Il caso De Filippo: “la montagna ha partorito il topolino”
Forti critiche sono state rivolte anche all’assessora Striano e alla gestione del caso dell’Istituto Comprensivo Eduardo De Filippo. Dopo settimane di caos, proteste e scuole chiuse, il Comune ha optato per una soluzione definita da molti come puramente tampone.
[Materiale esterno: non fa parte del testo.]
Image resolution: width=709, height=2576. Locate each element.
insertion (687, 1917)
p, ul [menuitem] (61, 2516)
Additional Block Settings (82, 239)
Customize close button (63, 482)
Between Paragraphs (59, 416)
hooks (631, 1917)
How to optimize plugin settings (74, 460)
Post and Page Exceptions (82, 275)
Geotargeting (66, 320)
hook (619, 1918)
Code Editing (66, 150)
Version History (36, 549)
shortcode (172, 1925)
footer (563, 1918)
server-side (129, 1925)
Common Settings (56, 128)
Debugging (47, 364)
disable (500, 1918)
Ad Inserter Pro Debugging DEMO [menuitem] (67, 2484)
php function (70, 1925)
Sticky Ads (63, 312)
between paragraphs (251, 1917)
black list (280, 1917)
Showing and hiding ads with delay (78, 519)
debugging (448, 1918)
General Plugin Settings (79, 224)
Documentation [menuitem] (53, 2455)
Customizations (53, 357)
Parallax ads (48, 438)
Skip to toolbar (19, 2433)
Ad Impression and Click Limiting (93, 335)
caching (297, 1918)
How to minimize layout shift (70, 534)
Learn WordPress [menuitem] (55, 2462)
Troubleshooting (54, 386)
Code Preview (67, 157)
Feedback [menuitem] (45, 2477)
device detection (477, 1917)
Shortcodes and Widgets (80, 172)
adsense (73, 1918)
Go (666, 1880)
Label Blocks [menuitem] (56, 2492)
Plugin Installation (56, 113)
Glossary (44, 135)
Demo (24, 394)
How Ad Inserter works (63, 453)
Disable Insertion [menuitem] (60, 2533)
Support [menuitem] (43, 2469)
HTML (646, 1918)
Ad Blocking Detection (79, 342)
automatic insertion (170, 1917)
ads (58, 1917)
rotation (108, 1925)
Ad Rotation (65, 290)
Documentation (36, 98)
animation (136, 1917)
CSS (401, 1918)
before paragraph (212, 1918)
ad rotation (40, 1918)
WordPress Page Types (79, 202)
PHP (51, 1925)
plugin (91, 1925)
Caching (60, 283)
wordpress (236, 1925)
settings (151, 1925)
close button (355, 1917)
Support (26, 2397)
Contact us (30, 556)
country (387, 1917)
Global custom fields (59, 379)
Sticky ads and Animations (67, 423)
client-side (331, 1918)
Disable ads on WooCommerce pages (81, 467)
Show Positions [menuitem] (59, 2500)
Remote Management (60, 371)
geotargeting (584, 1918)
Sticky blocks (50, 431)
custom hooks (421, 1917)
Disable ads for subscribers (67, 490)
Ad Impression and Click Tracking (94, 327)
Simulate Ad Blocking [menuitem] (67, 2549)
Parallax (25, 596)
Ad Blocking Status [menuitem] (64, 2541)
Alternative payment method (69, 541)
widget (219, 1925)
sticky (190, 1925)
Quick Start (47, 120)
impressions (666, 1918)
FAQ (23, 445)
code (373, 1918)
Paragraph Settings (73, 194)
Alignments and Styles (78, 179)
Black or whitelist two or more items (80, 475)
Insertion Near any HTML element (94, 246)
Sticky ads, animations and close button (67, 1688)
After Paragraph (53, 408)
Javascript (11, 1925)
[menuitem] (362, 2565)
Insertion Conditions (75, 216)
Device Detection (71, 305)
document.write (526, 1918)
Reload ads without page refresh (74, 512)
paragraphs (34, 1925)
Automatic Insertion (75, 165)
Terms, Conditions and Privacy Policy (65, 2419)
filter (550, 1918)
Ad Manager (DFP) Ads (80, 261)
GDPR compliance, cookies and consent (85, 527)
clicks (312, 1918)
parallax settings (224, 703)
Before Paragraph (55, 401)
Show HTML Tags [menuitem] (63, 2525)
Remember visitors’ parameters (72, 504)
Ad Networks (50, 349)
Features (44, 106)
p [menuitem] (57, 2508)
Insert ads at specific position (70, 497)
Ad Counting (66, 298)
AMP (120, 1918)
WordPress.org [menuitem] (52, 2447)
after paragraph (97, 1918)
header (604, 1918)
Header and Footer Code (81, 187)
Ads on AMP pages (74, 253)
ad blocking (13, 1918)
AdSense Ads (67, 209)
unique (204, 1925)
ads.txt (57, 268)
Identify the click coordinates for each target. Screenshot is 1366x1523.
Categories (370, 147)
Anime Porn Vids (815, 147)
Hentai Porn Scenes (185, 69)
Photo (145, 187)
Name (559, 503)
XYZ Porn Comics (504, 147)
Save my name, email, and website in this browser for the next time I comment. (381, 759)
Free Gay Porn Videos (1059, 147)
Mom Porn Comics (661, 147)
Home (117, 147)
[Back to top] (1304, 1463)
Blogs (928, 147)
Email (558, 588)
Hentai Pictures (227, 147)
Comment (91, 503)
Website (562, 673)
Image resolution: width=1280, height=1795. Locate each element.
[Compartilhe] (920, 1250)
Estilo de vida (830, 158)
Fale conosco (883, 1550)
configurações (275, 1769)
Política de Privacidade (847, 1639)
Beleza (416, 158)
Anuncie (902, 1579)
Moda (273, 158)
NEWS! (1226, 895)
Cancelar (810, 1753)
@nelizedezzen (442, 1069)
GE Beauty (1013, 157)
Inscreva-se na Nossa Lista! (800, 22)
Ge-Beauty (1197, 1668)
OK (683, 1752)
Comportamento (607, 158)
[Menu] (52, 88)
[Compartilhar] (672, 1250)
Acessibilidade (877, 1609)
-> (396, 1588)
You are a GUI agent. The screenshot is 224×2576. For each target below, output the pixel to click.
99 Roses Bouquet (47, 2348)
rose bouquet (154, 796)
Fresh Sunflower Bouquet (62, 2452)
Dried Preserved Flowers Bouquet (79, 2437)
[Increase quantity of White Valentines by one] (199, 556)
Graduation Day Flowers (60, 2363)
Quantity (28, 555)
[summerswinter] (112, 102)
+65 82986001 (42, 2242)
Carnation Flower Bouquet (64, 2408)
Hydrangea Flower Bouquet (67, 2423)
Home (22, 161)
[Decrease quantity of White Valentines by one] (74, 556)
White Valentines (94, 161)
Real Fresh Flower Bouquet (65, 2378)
La decisione di trasferire temporaneamente gli alunni in un edificio attiguo, ristrutturato con fondi PNRR, viene presentata come risolutiva. In realtà si tratta di una struttura nata con tutt’altra destinazione: una casa per le famiglie, più volte indicata dalla stessa giunta come fiore all’occhiello delle politiche sociali. Un immobile che, per progettazione e finalità, non può essere trasformato in scuola senza sollevare seri interrogativi sul rispetto delle finalità dei fondi europei e sulla sicurezza.
Dopo la chiusura dell’istituto, avvenuta il 19 dicembre per le pessime condizioni dei bagni e dell’impianto fognario, e dopo il fallimento degli interventi tampone della Municipalità, il Comune ha di fatto “spostato” il problema.